Lebenslüge für die unteren Klassen

betr.: „Richter sägen am Bollwerk gegen Studiengebühren. Der Souverän bestimmt den Preis“, Kommentar von Christian Füller, taz vom 2. 12. 04

Dass selektive Strukturen eines Bildungssystems so weit wie möglich abgeschafft werden sollten, steht doch wohl außer Frage. Dass das deutsche Bildungssystem hochgradig selektiv ist, doch wohl ebenso. Dass man diese Tatsache auf der einen Seite anprangert (starkes Defizit in der frühen Bildungsphase), auf der anderen jedoch goutiert (Bezahlstudium: und das ist auch gut so), halte ich für bigott. MALTE RÄTHER, Kellinghusen

Was soll das für eine Logik sein, zu sagen, man solle angesichts der im Schulbereich existierenden sozialen Hürden noch mehr Hürden im Bereich der Hochschulbildung draufsetzen? Das verschärft das bestehende Problem doch noch! PIA LABORGNE, Karlsruhe

Jawoll, „Terror der Ökonomie“ von der Wiege bis zur Bahre, vom Kindergarten über die Hochschule bis zum Altersheim! Und am Ende kloppen wir uns noch um einen Platz auf dem Friedhof!

▸ Aufgabenstellung:
Führe die Leserbriefe zu Studiengebühren im Anschluss an ihren letzten Satz weiter.

▸ Gespeicherte Einträge:
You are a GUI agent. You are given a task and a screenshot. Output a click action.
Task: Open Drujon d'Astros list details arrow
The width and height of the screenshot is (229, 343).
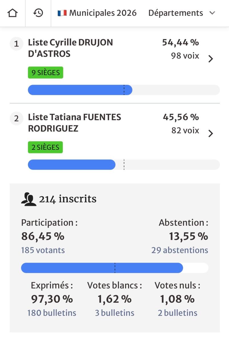point(211,59)
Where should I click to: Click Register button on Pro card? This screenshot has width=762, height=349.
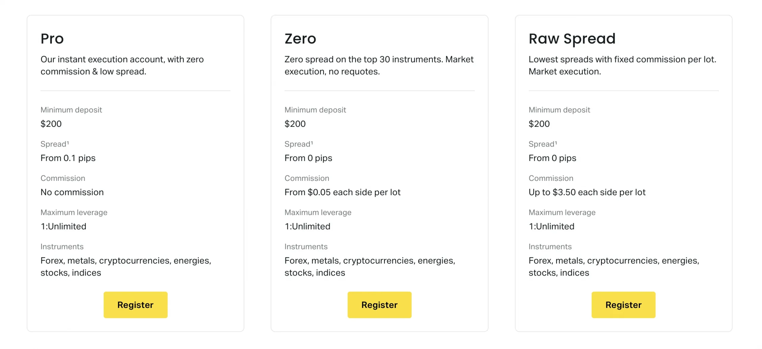pyautogui.click(x=135, y=305)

▸ Lösung:
Interessant ist in Füllers Kommentar die „Dampfer“-Metapher. Spielt er zynischerweise auf den Untergang der „Titanic“ an? Dabei sind in der Tat zuerst die Heizer im Maschinenraum ersoffen, als der Eisberg gerammt wurde. Lassen sich da nicht Parallelen zur Schröder’schen Sozialkahlschlagspolitik erkennen, die nichts Besseres zu tun weiß, als die zivilisatorischen Errungenschaften von 150 Jahren sozialistischer Bewegung vor die Wand zu fahren?

THOMAS BECKER, Wuppertal

Dass man einem Autor ein Forum bietet, der dieselbe Strategie wie der herrschende Diskurs betreibt, nämlich mehrere soziale Ungleichheiten gegeneinander auszuspielen, ist beschämend. Fünf Fehlschlüsse sind hier wohl zu nennen, die korrigiert werden sollen.

1. Hier wird unkritisch das staatliche Urteil als Wahrheit ausgegeben, die als „interesselos gesetzt“ für das Wohl des Volkes sprechen soll; als ob die Errungenschaften der Linken nicht gerade darin bestanden, den Staat als Institution eines hegemonialen Interesses immer wieder bloßgestellt zu haben. Diese Unfehlbarkeit des staatlichen Urteils ist nicht anders als mit einem demokratischen Mangel zu erklären, der die Legitimität der Artikulation von Interessen an der Marktsituation misst.

2. wird der freie Zugang zum Wissen als Lebenslüge deklariert. Was soll denn damit gemeint sein? Hier wird eine Forderung mit einem Werturteil verwechselt. Zu sagen, Bildung darf keinen Preis haben, ist etwas anderes, als sich der Illusion hinzugeben, dass dies ein ahistorisches Recht der Studierenden sei.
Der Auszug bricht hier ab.